(A run of records)
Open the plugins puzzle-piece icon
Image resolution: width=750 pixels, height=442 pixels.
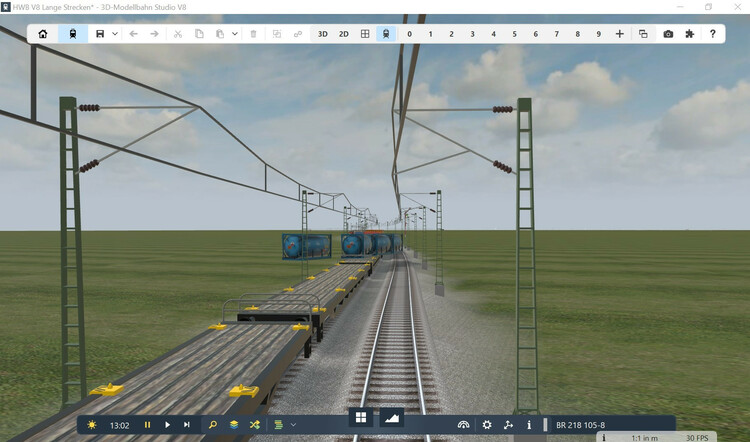click(x=690, y=34)
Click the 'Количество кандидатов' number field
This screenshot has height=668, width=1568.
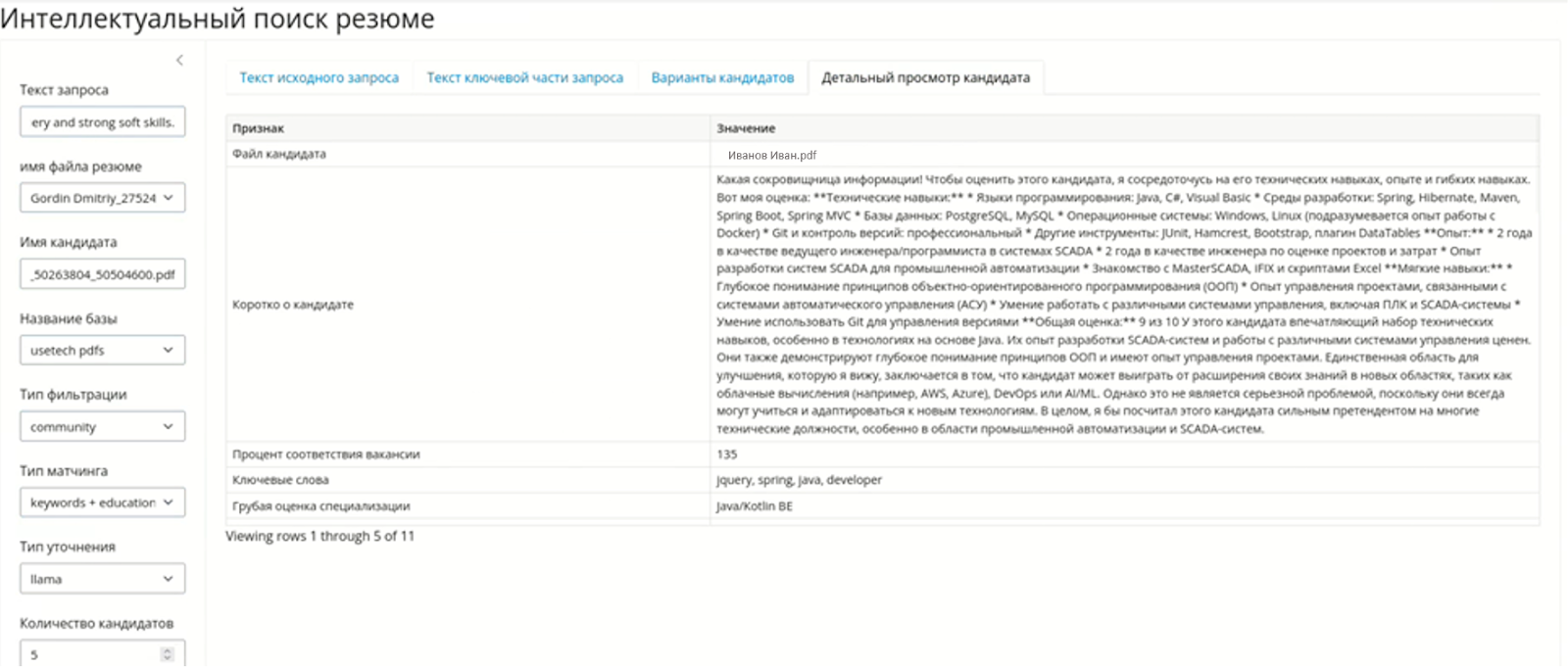tap(93, 654)
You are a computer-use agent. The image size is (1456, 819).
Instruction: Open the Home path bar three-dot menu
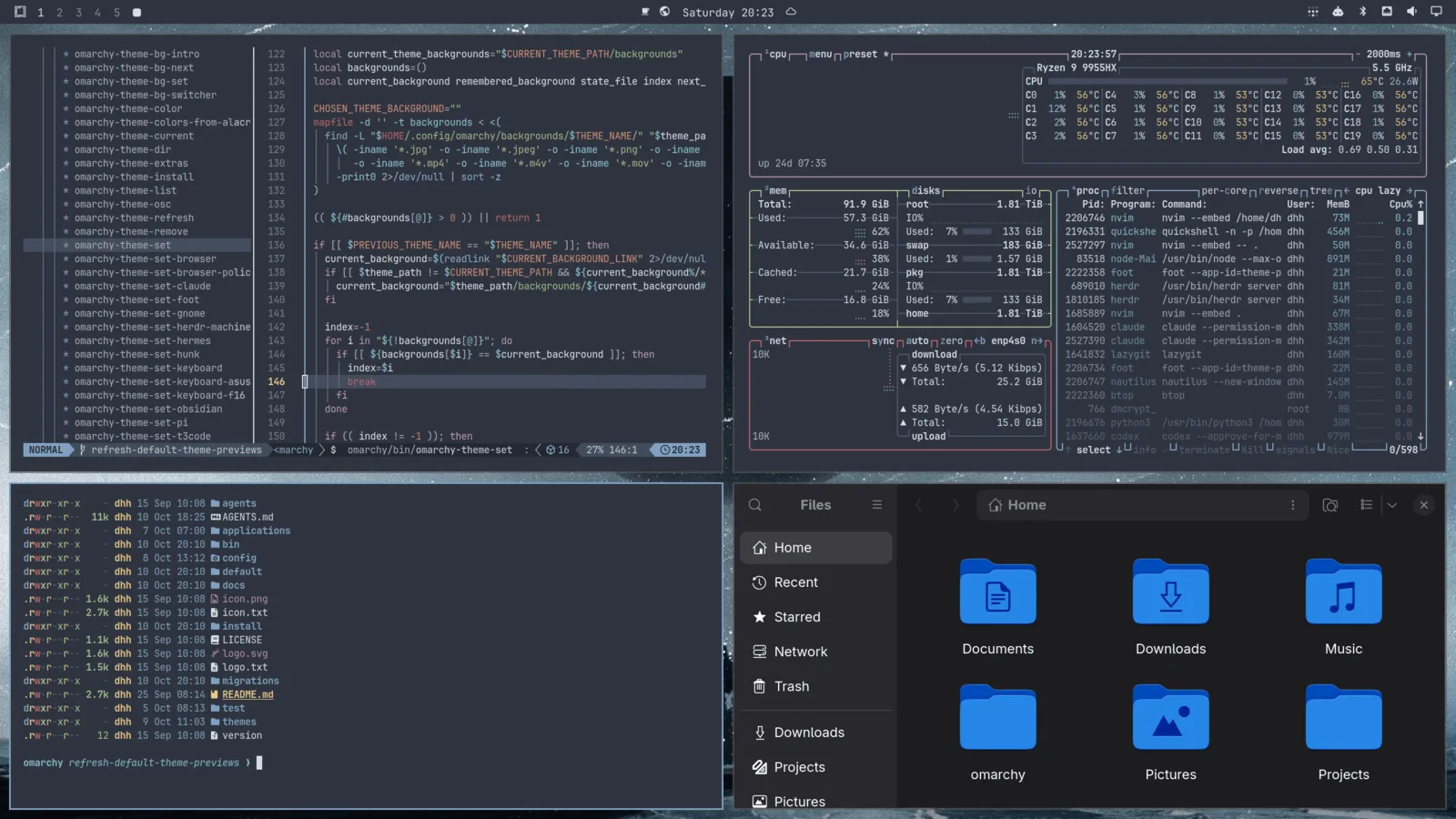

■ Stated problem:
Add 128 to each coordinate in the answers, and write out every one of the lines above in full, with all their wording kept and the pictures left out.

■ Written answer:
Open the plugins puzzle-piece icon
Image resolution: width=750 pixels, height=442 pixels.
click(x=818, y=162)
Click the 'Количество кандидатов' number field
This screenshot has height=668, width=1568.
tap(221, 782)
You are a computer-use agent. The image size is (1456, 819).
Instruction: Open the Home path bar three-dot menu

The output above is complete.